Filing for bankruptcy can seem very tempting, especially if you have enormous amounts of debt. Many people who are looking for debt relief often view bankruptcy as a practical option. They see the so-called "nuclear option" of going through a costly and damaging bankruptcy proceeding as the best option that is available to them. For some people, it probably is, but you should understand that bankruptcy was never designed to be a fix-all for debt problems. It was put into place for people who, through extreme situations, have no ability to pay back the debts that they have incurred.
Therefore, it is important to learn about the bankruptcy process, the pros and the cons, before you take that step. Before you file for bankruptcy, you should learn all you can, talk to bankruptcy experts, and make sure that you have exhausted all efforts to pay off your debt. Bankruptcy can get you out of debt, but it is a rough road as anyone who has filed for bankruptcy will tell you. Bankruptcy can always be considered as a debt relief option, but it should be considered very carefully before you decide on taking it.
Filing for bankruptcy
It is only advisable to file for bankruptcy debt relief if you have a substantial amount of debt, or if you have a debt that will take you an unreasonable amount of time to pay off. However, before you take that step, you should talk to some bankruptcy experts first. Exhaust all options first, before you blot your credit report with a bankruptcy. If you have tried debt relief programs and other counseling services, and they all say that there is no hope for you, then you can go the route of bankruptcy.
When you file for bankruptcy, your debt will be taken care of and you no longer have to pay those creditors back. However, your credit report will now have a large bankruptcy on it and thus most creditors will not even look into your direction. When you file for bankruptcy, and you have that bankruptcy mark on your credit, it can take seven years for it to come off. So, while bankruptcy may be your only option, you must consider that you may not be able to receive any credit for seven whole years.
Therefore, you must decide which is more important to you. If you can pay your debt in seven years, then perhaps it is better than having that bankruptcy debt relief on your report. If you have so much debt, however, that it will take you ten years or more to pay it, then bankruptcy may be the best option for you.
Types of bankruptcy
If you do decide that bankruptcy is the best option for your debt situation, then it is time to figure out which type of bankruptcy that fits your situation and circumstances. In most cases, a Chapter 7 or "Straight bankruptcy" filing is the most common option for every one. By liquidating assets to repay debtors, the debt incurred in most cases can be removed. However, you should know that there are some assets protected from liquidation and some forms of debt cannot be repaid or removed through this form of bankruptcy.

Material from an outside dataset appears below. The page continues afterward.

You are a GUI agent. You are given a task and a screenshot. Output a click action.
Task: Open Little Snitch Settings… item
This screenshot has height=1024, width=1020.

Since the bankruptcy reform in the year of 2005, there are more legal qualifications required to qualify for a Chapter 7 bankruptcy. A knowledgeable and certified legal source can help you through these issues and problems.
There is also the Chapter 13 or "Reorganization" filing option. Overseen by a federal bankruptcy court, it allows indebted individuals to reorganize their debts in an attempt to repay creditors and thus enact debt relief. The purpose of the court is to help individuals to come up with a plan of action to repay the debts they have incurred. The debtors must, at a minimum, come up with a plan to use every cent of disposable income to repay debts or obligations.
Once again, bankruptcy, whatever the method, can have a serious and life-long repercussion. It is not an action to jump into lightly, and you should meet with professionals to determine whether this is the best course of action for you or not. There are other options of debt relief that do not include bankruptcy, and those options may be better for many individuals. Like any other legal matters, proper research, planning, and analysis are necessary to find the correct answer for your unique situation.